*.[cluster-name].openshift.com
OpenShift Dedicated uses a software-defined networking (SDN) approach to provide a unified cluster network that enables communication between pods across the cluster. This pod network is established and maintained by the OpenShift SDN, which configures an overlay network using Open vSwitch (OVS).
By default, OpenShift Dedicated uses the ovs-networkpolicy plug-in, which allows
project administrators to configure their own isolation policies using
NetworkPolicy objects. These policies can be fully managed by project owners and
dedicated-admin
users to add network-level isolation for the projects.
Additionally, some OpenShift Dedicated clusters also support the ovs-multitenant plug-in, which provides project-level isolation for pods and services. Each project receives a unique Virtual Network ID (VNID) that identifies traffic from pods assigned to the project. By default, pods from different projects cannot send packets to or receive packets from pods and services of a different project. However, the cluster administrator can join projects and later isolate them using admin commands. For more information on pod network management, see Managing Networking.
Security groups are provided by the cloud provider. They provide security at the protocol and port access level. Each security group works similar to a firewall and has a set of rules that filter traffic coming into and out of a node.
OpenShift Dedicated has separate security groups configured for the following components:
master nodes
infrastructure nodes
compute Nodes
etcd
router ELB
External master ELB
Internal master ELB
All new persistent volumes (PVs) are encrypted at rest. PVs are backed by block storage, which is Read-Write-Once and will be dynamically provisioned and recycled based on application requests.
All communication channels with the REST API, as well as between master components such as etcd and the API server, are secured with TLS. TLS provides strong encryption, data integrity, and authentication of servers with X.509 server certificates and public key infrastructure. By default, a new internal PKI is created for each deployment of OpenShift Dedicated. The internal PKI uses 2048 bit RSA keys and SHA-256 signatures.

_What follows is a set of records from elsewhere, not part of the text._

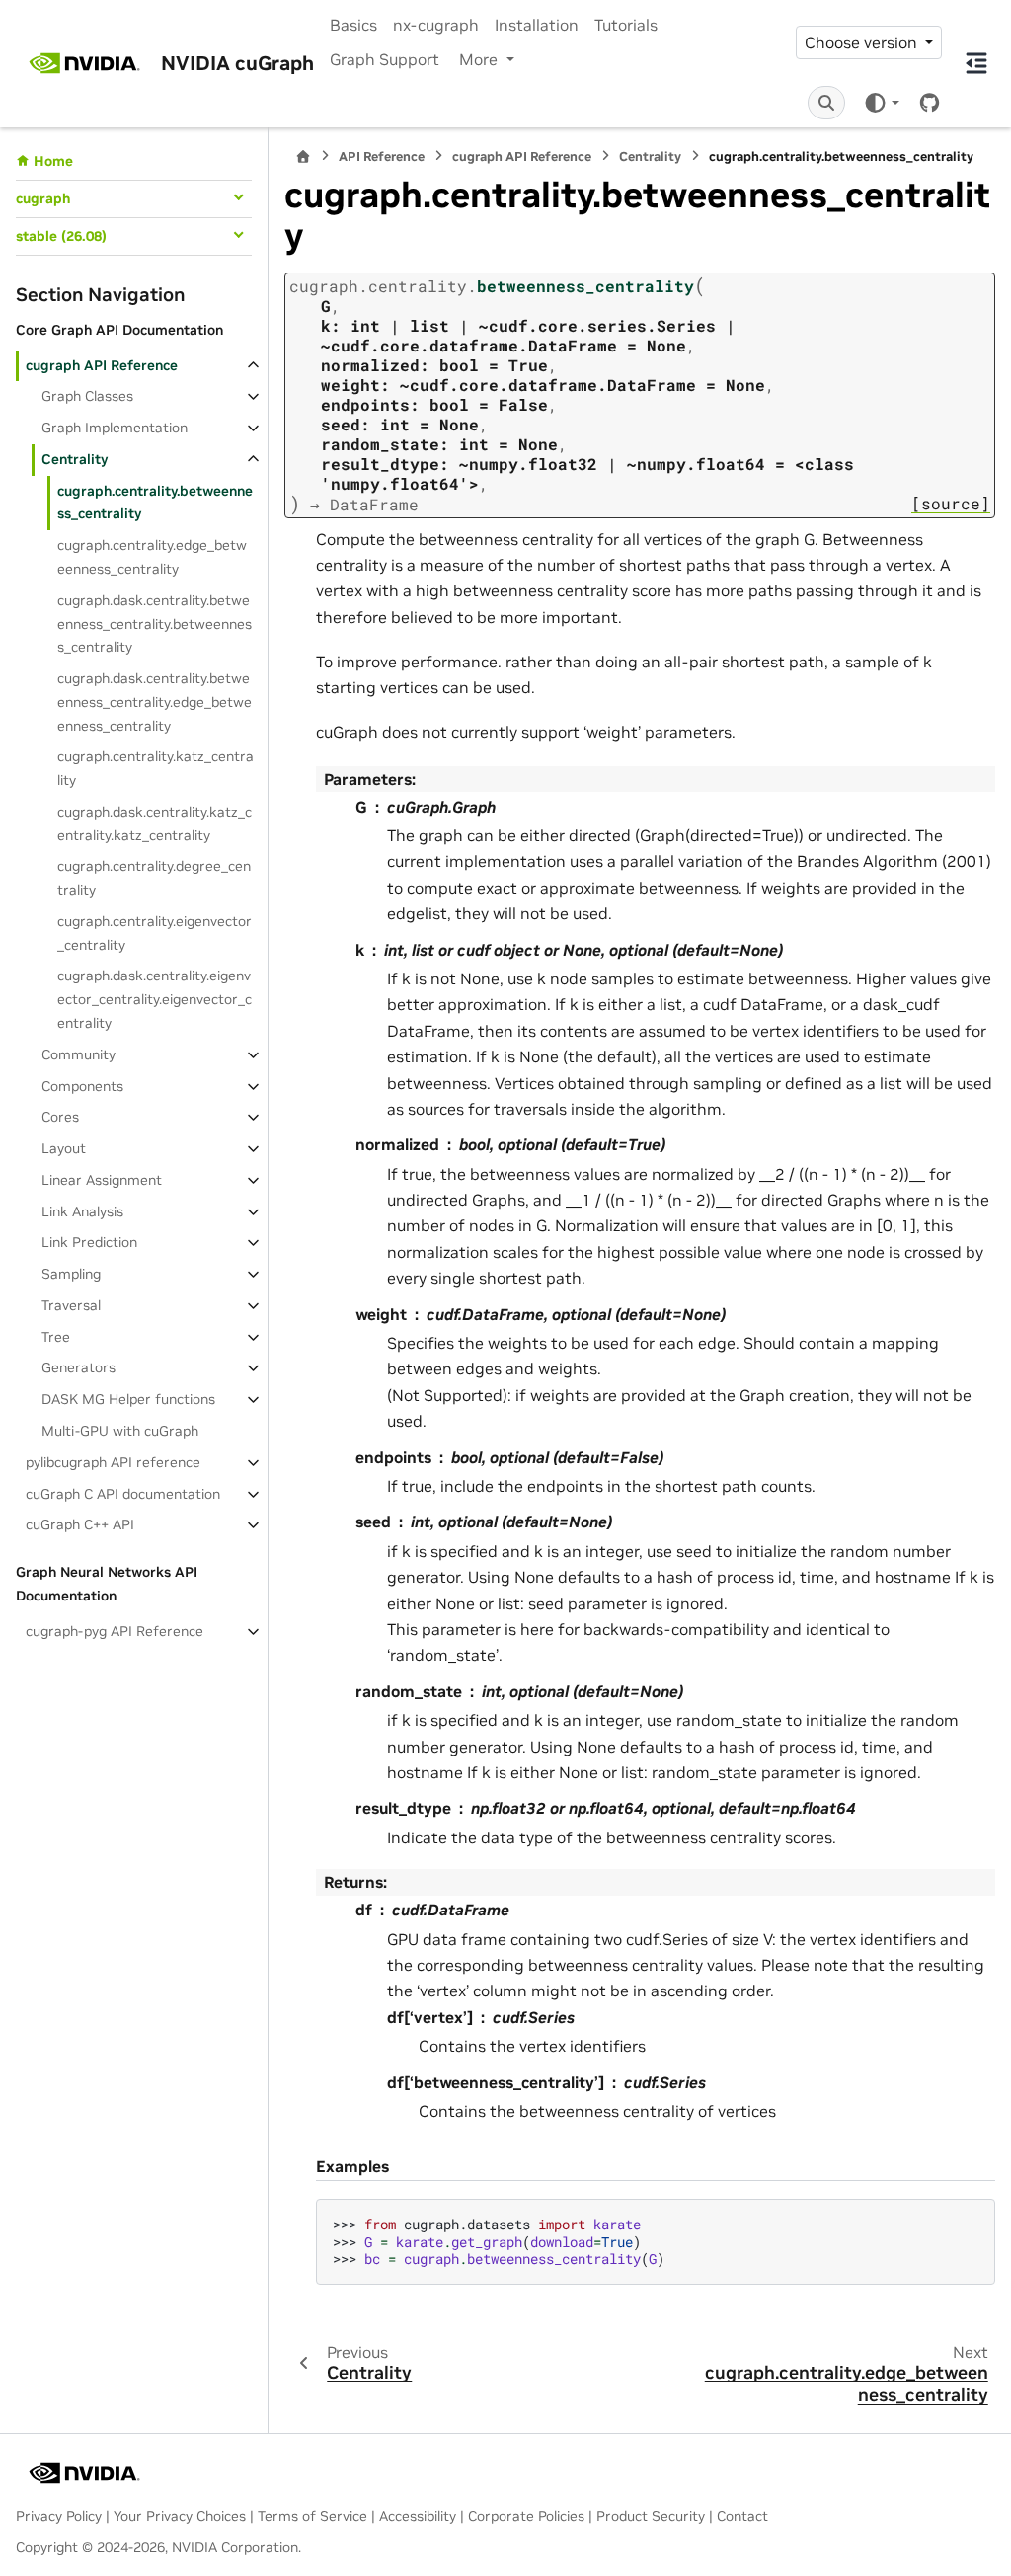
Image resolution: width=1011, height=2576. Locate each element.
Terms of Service (312, 2516)
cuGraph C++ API (80, 1524)
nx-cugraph (436, 25)
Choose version (863, 42)
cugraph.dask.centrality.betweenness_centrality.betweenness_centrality (154, 624)
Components (82, 1086)
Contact (742, 2516)
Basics (353, 25)
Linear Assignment (101, 1180)
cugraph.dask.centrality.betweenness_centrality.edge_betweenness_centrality (154, 702)
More (480, 59)
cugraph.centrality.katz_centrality (155, 768)
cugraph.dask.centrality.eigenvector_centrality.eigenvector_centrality (154, 999)
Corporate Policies (526, 2516)
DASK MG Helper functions (128, 1399)
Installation (537, 25)
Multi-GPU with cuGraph (119, 1431)
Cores (60, 1117)
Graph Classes (87, 396)
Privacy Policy (59, 2516)
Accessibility (417, 2516)
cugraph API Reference (102, 365)
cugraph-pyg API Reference (114, 1631)
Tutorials (626, 25)
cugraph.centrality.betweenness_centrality (155, 502)
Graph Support (384, 59)
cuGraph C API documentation (123, 1494)
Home (53, 161)
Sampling (71, 1274)
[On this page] (976, 63)
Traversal (71, 1305)
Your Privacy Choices (180, 2516)
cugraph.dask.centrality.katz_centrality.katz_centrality (154, 823)
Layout (63, 1148)
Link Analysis (82, 1211)
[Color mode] (881, 101)
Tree (55, 1337)
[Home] (303, 156)
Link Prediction (89, 1242)
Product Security (650, 2516)
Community (78, 1054)
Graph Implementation (114, 427)
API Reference (382, 156)
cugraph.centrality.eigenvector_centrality (154, 933)
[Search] (826, 102)
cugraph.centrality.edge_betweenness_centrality (152, 557)
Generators (78, 1367)
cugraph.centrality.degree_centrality (154, 877)
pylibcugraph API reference (113, 1462)
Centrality (74, 459)
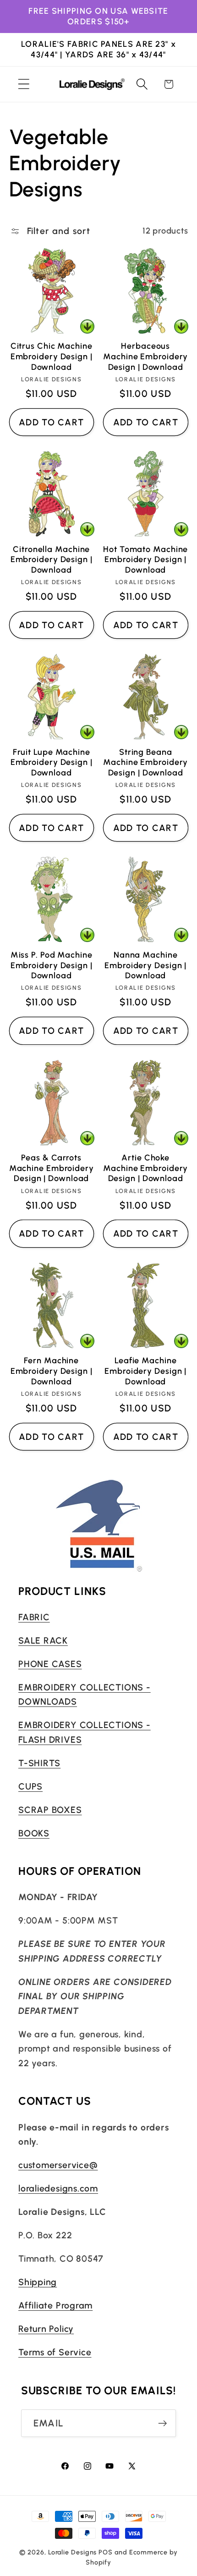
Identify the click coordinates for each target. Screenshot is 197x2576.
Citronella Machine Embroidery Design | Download (52, 559)
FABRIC (34, 1617)
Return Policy (46, 2328)
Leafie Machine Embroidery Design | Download (145, 1370)
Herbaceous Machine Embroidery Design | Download (145, 356)
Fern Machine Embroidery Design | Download (52, 1370)
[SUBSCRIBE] (162, 2423)
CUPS (30, 1786)
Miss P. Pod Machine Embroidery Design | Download (52, 965)
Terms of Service (54, 2352)
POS (105, 2552)
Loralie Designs (72, 2552)
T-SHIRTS (39, 1762)
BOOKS (33, 1833)
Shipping (37, 2281)
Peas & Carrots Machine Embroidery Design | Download (51, 1168)
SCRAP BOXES (50, 1809)
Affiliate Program (55, 2305)
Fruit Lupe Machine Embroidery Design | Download (52, 762)
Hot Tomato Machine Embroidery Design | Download (145, 559)
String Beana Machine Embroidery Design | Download (145, 762)
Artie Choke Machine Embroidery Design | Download (145, 1168)
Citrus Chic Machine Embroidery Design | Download (52, 356)
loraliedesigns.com (58, 2188)
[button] (24, 84)
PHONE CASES (50, 1663)
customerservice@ (58, 2164)
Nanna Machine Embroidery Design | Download (145, 965)
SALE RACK (43, 1640)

The OpenShift Dedicated server and oc
client provides TLS 1.2 or newer by default.
Both server and client prefer modern cipher suites with authenticated encryption
algorithms and perfect forward secrecy. Cipher suites with deprecated and
insecure algorithms such as RC4, 3DES, and MD5 are disabled. Some internal
clients (for example, LDAP authentication) have less restricted settings with
TLS 1.0 to 1.2 and more cipher suites enabled.
OpenShift Dedicated includes security certificates needed for both internal and external services on the cluster. For external routes, there are two separate wildcard certificates that are provided and installed on each cluster. For clusters that use an additional router shard and ELB, there will be a third wildcard certificate.
For cluster services such as the API and web console, the wildcard certificate is:
*.[cluster-name].openshift.com
For application routes, the wildcard certificate is:
*.[shard-id].[cluster-name].openshiftapps.com
Custom domains and subdomains are not available for the platform service routes or the default application routes. However, you can upload your own certificates for custom application routes through the web console or API.